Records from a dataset
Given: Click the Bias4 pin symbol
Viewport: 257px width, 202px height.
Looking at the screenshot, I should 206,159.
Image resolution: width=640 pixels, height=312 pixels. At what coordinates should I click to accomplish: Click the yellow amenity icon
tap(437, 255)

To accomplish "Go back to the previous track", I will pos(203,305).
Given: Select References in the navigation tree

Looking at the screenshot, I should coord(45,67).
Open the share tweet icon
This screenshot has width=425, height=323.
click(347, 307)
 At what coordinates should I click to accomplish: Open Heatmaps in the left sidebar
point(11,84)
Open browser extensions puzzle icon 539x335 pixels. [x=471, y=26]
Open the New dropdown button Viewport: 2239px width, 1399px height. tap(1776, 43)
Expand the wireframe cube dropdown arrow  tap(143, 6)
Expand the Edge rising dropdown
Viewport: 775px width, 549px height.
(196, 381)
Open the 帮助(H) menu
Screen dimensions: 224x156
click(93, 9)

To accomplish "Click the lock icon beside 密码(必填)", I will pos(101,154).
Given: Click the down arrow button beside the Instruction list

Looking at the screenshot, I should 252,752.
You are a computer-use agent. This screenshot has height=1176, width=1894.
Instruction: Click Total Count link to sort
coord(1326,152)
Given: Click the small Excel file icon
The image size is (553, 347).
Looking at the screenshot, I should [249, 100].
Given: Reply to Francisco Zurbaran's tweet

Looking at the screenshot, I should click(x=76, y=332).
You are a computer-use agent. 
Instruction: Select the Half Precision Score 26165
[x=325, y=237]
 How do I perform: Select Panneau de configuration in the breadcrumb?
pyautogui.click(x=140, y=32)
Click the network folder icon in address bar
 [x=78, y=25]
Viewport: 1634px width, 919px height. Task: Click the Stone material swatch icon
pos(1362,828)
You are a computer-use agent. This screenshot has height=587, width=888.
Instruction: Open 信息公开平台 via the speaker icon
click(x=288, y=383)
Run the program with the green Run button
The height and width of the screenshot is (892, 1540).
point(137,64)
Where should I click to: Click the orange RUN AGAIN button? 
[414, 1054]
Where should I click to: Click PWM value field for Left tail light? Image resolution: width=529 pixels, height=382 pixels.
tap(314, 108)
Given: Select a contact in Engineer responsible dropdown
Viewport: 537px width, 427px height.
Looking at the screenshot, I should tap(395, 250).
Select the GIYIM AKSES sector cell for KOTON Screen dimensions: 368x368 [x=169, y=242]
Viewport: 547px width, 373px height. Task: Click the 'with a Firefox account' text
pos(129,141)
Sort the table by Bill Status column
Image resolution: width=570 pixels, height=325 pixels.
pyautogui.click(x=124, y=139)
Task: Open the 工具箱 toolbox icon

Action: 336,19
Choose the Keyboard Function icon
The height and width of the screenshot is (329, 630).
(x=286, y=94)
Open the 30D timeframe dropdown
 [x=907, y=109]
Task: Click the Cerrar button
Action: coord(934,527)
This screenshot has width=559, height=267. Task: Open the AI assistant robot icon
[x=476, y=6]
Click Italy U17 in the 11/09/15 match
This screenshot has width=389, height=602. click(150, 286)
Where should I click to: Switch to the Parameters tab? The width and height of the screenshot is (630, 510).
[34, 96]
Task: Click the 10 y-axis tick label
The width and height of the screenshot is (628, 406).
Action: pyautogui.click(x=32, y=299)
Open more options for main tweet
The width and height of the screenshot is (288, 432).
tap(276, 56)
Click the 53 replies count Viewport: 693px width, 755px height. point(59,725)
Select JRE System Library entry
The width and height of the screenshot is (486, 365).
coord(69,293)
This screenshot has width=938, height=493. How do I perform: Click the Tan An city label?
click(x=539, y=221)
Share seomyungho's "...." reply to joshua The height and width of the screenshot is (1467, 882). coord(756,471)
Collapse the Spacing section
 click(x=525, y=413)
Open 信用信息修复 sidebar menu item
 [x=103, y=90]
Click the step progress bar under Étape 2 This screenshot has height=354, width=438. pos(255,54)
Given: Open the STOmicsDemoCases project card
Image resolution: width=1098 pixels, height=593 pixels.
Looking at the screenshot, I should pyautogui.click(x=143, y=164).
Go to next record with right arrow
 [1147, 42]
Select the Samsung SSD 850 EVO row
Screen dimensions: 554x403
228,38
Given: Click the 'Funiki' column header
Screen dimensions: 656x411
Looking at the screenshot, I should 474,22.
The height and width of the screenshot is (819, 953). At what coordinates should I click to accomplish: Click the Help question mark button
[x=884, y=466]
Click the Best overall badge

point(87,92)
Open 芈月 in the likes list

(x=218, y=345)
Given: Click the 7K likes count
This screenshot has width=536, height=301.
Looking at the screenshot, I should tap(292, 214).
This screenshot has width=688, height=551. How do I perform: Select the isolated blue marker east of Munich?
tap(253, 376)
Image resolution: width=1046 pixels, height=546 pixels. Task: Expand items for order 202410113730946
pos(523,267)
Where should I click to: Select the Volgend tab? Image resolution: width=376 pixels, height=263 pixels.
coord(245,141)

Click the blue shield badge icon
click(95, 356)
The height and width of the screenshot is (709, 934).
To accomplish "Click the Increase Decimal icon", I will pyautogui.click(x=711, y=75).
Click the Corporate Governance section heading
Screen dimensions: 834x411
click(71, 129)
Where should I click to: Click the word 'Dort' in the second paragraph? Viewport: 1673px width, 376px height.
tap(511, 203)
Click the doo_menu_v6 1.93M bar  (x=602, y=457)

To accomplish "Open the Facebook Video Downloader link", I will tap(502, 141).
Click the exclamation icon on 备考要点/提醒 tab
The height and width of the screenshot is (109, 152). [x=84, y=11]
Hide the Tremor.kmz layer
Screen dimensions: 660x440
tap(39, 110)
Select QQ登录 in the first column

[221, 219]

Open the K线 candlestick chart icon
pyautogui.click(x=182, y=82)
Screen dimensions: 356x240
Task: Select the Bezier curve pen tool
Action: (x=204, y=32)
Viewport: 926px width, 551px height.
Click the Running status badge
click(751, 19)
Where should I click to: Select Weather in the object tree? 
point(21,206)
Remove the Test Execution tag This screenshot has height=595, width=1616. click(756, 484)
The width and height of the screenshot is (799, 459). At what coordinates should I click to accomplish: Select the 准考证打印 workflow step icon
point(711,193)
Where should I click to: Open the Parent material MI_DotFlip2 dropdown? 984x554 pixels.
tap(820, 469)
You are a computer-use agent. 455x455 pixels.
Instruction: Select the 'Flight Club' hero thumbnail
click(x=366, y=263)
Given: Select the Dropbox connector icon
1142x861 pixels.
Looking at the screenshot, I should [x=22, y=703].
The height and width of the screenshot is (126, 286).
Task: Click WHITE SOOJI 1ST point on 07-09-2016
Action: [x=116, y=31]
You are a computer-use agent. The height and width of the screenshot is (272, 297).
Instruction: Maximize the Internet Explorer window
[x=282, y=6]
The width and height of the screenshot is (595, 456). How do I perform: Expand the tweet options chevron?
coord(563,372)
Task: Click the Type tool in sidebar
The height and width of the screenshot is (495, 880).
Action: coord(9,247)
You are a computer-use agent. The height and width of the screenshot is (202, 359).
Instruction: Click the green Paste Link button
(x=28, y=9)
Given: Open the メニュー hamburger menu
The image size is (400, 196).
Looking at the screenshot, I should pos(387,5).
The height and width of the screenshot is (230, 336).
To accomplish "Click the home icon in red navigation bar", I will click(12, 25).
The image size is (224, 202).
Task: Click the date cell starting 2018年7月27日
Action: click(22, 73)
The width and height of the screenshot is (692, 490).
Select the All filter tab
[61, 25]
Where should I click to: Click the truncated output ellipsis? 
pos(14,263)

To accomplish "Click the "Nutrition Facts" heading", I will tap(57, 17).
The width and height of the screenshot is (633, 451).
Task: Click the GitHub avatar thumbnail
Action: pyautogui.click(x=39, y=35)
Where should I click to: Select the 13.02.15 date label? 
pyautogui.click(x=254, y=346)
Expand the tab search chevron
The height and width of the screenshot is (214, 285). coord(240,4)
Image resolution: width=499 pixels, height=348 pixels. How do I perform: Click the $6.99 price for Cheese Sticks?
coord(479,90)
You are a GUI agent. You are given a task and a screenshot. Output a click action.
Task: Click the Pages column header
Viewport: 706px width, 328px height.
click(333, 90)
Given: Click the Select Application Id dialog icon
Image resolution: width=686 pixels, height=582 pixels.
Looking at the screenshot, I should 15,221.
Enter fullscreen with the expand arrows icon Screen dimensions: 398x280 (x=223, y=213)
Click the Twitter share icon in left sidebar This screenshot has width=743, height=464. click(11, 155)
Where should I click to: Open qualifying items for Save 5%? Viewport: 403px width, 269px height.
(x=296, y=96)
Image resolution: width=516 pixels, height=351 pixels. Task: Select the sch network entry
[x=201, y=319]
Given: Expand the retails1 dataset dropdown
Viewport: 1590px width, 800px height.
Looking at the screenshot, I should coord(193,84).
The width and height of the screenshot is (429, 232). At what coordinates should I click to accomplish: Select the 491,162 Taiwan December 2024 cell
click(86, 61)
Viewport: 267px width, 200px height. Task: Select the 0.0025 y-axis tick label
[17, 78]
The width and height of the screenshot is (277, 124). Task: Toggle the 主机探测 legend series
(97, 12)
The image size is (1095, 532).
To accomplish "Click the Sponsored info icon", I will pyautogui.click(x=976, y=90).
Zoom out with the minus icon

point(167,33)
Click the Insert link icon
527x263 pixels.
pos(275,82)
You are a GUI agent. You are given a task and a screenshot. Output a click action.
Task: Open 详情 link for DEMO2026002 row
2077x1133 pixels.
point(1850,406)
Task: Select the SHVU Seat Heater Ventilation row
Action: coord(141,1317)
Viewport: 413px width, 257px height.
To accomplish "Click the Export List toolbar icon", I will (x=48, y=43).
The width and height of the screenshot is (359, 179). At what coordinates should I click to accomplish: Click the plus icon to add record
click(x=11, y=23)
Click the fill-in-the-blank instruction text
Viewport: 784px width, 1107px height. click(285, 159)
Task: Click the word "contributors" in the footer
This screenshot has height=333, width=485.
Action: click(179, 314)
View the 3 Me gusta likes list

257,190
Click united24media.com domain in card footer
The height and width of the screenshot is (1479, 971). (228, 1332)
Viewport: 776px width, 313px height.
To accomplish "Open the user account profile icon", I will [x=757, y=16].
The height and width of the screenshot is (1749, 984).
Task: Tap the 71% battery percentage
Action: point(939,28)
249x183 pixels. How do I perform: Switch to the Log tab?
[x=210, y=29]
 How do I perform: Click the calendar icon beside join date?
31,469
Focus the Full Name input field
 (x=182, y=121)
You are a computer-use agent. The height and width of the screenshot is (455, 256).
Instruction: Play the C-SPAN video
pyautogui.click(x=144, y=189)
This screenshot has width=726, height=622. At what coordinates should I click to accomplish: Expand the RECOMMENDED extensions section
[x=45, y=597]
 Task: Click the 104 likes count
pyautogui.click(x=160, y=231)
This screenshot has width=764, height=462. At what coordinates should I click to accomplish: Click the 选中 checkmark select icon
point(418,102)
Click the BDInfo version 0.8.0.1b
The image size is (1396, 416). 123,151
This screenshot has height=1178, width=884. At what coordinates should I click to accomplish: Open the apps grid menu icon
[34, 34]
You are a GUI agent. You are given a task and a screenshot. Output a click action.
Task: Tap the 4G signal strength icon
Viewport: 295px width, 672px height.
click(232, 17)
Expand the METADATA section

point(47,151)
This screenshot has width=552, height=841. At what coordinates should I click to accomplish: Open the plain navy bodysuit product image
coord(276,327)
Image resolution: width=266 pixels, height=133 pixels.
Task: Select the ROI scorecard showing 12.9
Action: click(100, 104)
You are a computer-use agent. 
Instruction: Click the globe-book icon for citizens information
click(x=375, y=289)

(Work instructions)
All lines above from the line with "Expand the tab search chevron" through the line with "Task: Click the Pages column header", both included, are to be set down exactly, with nothing else.

(Response)
Expand the tab search chevron
The height and width of the screenshot is (214, 285). coord(240,4)
Image resolution: width=499 pixels, height=348 pixels. How do I perform: Click the $6.99 price for Cheese Sticks?
coord(479,90)
You are a GUI agent. You are given a task and a screenshot. Output a click action.
Task: Click the Pages column header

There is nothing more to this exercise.